Fixer son TJM est souvent l’étape la plus délicate lorsqu’on se lance en portage salarial. Le statut permet de travailler en autonomie tout en bénéficiant de la protection du salariat, mais cela n’explique pas pour autant quel tarif proposer à un client.
Beaucoup de consultants peinent à déterminer un montant cohérent : trop bas, il réduit la valeur perçue de votre expertise ; trop élevé, il complique vos chances d’obtenir la mission. La question devient donc simple : comment définir et défendre un TJM qui reflète réellement votre niveau, votre marché et les besoins du client ?
Le tarif journalier moyen désigne la rémunération hors taxe qu’un client verse pour une journée de prestation. Contrairement au salariat classique où l’on négocie directement un salaire brut ou net, le portage salarial fonctionne différemment. Votre TJM représente votre chiffre d’affaires, qui sera ensuite converti en salaire net après déduction des frais de gestion de la société de portage et des charges sociales.

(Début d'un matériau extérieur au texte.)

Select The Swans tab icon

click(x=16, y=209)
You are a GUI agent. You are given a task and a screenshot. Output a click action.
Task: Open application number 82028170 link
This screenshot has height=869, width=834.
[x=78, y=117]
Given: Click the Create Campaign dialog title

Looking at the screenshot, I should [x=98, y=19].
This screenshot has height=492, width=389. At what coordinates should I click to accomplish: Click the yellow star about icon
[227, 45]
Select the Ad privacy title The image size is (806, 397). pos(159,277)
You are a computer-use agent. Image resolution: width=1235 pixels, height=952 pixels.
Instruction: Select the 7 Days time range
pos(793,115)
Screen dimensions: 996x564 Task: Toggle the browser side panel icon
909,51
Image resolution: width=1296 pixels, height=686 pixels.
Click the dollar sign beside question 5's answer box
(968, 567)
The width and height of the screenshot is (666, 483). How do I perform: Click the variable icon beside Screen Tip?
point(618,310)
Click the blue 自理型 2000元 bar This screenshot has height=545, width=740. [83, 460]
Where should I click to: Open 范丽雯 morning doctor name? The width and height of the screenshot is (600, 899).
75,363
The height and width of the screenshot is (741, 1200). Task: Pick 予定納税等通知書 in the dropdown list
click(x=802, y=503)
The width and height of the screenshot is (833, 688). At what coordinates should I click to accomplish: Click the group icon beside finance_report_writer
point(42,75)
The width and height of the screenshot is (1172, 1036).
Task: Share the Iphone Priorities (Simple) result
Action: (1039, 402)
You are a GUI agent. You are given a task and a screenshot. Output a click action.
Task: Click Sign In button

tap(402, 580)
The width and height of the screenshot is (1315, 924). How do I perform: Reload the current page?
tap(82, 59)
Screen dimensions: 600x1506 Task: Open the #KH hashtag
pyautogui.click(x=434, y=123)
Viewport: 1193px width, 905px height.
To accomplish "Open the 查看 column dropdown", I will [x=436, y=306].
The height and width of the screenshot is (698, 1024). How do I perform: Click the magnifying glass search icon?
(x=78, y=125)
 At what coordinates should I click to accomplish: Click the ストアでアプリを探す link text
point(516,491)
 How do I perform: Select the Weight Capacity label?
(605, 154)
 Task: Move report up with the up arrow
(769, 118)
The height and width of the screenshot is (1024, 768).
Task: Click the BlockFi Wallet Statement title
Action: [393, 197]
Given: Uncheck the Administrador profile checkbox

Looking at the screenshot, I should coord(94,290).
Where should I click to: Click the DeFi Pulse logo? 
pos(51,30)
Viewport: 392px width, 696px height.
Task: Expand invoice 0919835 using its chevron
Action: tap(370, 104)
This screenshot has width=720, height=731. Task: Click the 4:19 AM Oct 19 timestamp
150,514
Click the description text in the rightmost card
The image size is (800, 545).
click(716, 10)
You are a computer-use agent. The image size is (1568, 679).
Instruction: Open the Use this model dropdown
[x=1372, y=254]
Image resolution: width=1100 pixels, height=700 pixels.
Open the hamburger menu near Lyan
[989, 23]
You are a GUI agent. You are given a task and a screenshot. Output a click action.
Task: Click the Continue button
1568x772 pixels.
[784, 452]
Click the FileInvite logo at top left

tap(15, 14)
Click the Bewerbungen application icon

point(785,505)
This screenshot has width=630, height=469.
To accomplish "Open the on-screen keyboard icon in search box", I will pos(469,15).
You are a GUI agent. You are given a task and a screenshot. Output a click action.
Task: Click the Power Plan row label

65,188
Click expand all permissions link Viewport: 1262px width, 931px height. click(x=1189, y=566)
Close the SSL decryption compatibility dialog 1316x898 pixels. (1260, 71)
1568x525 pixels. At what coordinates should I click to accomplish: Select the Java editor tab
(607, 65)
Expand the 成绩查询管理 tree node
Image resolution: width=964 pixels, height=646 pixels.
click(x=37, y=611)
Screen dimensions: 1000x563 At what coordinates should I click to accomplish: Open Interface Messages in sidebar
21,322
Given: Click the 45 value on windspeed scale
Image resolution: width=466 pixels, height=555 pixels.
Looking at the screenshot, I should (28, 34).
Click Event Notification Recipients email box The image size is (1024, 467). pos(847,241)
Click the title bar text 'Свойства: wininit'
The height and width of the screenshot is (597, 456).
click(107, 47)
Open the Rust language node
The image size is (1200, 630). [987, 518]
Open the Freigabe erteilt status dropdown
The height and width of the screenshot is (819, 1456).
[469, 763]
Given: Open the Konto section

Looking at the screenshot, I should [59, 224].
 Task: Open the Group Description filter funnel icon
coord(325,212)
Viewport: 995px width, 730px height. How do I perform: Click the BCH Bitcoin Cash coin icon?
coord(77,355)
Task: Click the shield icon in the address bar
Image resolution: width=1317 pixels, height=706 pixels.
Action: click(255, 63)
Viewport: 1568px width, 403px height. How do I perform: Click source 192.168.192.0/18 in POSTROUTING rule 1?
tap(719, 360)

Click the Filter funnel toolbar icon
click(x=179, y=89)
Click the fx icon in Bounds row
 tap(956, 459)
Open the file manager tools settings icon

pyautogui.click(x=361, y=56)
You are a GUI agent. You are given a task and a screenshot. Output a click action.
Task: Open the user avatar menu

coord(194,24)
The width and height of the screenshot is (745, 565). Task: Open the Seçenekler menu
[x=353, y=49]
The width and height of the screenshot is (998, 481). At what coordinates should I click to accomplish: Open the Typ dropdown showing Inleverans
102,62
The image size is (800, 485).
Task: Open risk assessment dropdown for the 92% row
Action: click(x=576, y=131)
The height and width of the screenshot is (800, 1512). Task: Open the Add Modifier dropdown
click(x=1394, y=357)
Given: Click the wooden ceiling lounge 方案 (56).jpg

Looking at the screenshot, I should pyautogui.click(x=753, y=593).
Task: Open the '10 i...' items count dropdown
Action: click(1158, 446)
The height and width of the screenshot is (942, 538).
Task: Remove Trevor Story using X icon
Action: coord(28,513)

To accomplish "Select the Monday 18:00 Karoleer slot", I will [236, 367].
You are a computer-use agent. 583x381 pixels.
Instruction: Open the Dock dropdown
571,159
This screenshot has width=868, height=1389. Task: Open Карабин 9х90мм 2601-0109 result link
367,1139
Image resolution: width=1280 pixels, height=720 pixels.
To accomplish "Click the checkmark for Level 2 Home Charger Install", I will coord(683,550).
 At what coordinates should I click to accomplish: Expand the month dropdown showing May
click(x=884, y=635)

En effet, en portage salarial, vous bénéficiez d’une couverture sociale complète, de l’assurance chômage et même de la possibilité de cotiser pour la retraite. Ces avantages ont un coût, qu’il faut absolument intégrer dans votre tarif journalier. Pour obtenir un salaire net équivalent à celui d’un salarié classique, il faut généralement multiplier par deux la rémunération nette souhaitée pour déterminer le TJM hors taxe à facturer. Cette règle de conversion peut sembler brutale au premier abord, mais elle reflète la réalité économique du portage.
Fixer son TJM n’est pas une science exacte, mais certains critères objectifs permettent de se positionner correctement sur le marché. L’expérience professionnelle constitue le premier élément déterminant. Un consultant junior avec moins de deux ans de pratique ne peut raisonnablement pas prétendre aux mêmes tarifs qu’un expert ayant plus de dix ans d’expérience.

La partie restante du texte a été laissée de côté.